Jour 65 – 08 août – Auxi-le-Chateau / Drucat
C’est sous un soleil de plomb que les triplettes s’élancent pour les 80 kilomètres qui séparent Arras d’Abbeville. Les champs de céréales à perte de vue bordent les routes nous renseignent sur le fil rouge de la journée : agriculture intensive contre agriculture paysanne ! Habitués des vélorutions, nous le sommes moins des vachorutions : au détour d’un chemin nous voici bloqués par un troupeau de vaches qui semble vouloir poursuivre la route avec nous jusqu’à Drucat pour faire entendre sa voix contre la ferme-usine des 1000 vaches et apporter son soutien aux membres de l’association Novissen, qui luttent ardemment contre ce projet !

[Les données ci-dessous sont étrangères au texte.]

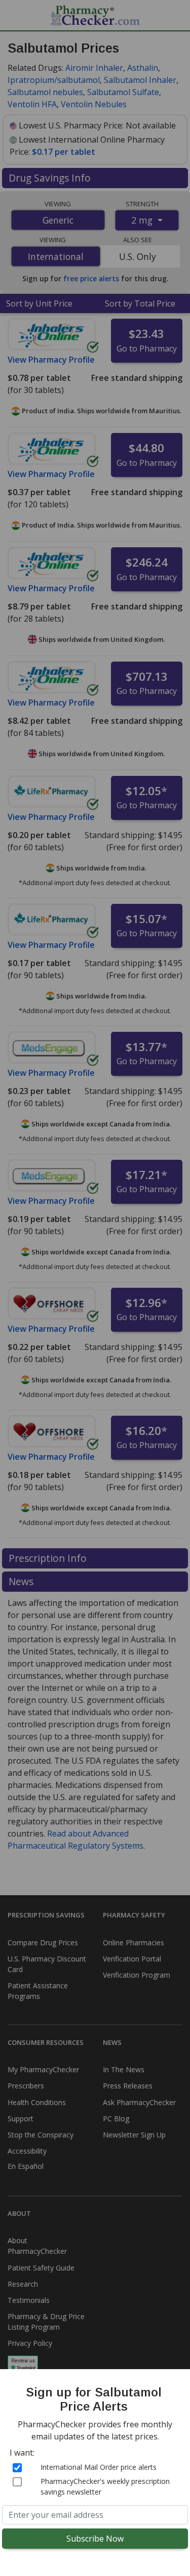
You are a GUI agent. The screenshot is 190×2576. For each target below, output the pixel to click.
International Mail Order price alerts (99, 2467)
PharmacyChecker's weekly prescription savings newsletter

Les triplettes pénètrent sur la place Max Lejeune d’Abbeville sous applaudissements des 140 personnes présentes. Le vert des t-shirts Alternatiba et le jaune de ceux de Novissen, se mélangent peu à peu. Les rires et les sourires rendent cette prise de connaissance des plus agréables. Il en ressort une grande force de volonté. La vélorution s’annonce festive et bruyante !
C’est à Joan d’ouvrir la route à bord du vélo-sono. La route jusqu’à Drucat nous rappelle les faux-plats montants belges : il faut appuyer fort sur les pédales pour parvenir au sommet ! Les slogans fusent : « Plein de petites fermes valent mieux qu’une grande », « Des vaches dans les prés, pas enfermées ! ».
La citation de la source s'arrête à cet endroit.